Venezuela names new leaders at oil firm PDVSA to 'defeat corruption'

CARACAS (Reuters) - Venezuela’s president on Sunday created an executive vice president post and named new vice presidents to lead PDVSA in what he described as a shake-up of the state oil company and an effort to root out corruption in the OPEC nation’s principal industry.

The logo of the Venezuelan state oil company PDVSA is seen at a gas station in Caracas, Venezuela January 11, 2017. REUTERS/Marco Bello

Venezuelan President Nicolas Maduro kept Eulogio Del Pino as PDVSA president but created a new post of executive vice president while naming vice presidents in areas including finance and exploration.

PDVSA has been dogged for years by corruption ranging from lucrative smuggling of heavily subsidized fuel to kickbacks and bribery that led to prosecution of U.S.-based contractors who did business with the company.

“We have to clean out the corruption that has incubated in (the oil industry), I call on the oil workers to forcefully defeat corruption,” Maduro said in his weekly broadcast.

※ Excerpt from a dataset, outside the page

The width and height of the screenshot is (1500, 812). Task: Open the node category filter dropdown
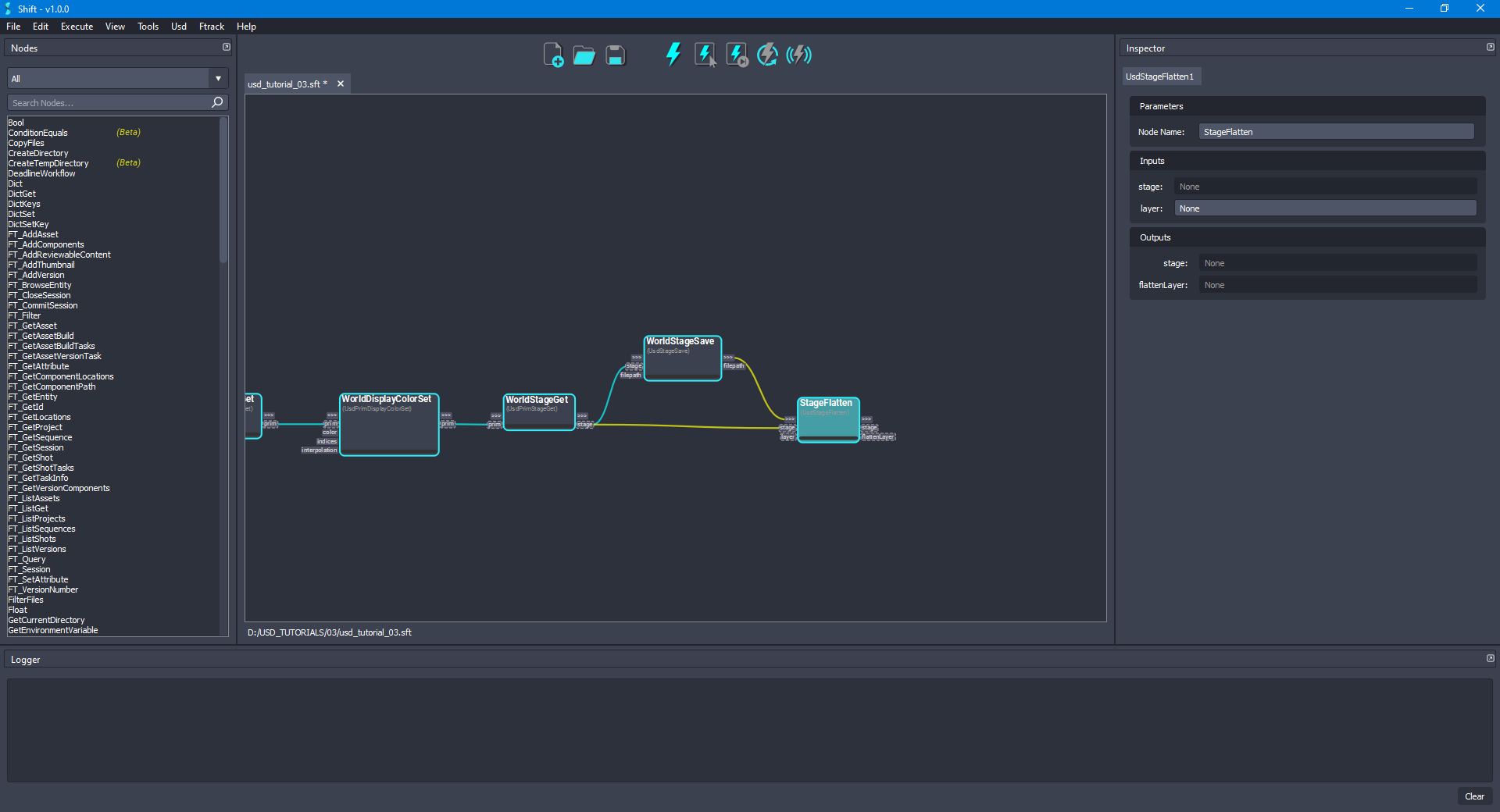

“That’s why I have asked Eulogio del Pino ... to lead this new leadership team and focus one hundred percent on the industry this year.”

Leadership changes at PDVSA in recent years have not significantly altered the company’s management style, which has been characterized by heavy social spending, slumping crude production, and chronic payment disputes with suppliers.

Maribel Parra, who Maduro identified as a rear admiral in the armed forces, takes up the newly created post of executive vice president.

The new finance vice president is Simon Zerpa, who has led a bilateral Venezuela-China fund through which Caracas has borrowed billions of dollars from Beijing that it repays in oil and fuel shipments.

Venezuela is battling triple-digit inflation and a severe recession as a result of low oil prices and an unraveling socialist economic system, leaving millions of citizens struggling to eat and waiting for hours in supermarket lines.

Maduro says his government is a victim of an “economic war” led by his adversaries.

Corruption at PDVSA was put on display in U.S. courts last year when businessmen Roberto Rincon and Abraham Shiera pleaded guilty to violating the Foreign Corrupt Practices Act by paying bribes to PDVSA officials to secure energy contracts.

Former PDVSA employees also pleaded guilty to conspiracy to commit money laundering. The company at the time described the charges as a smear campaign against it.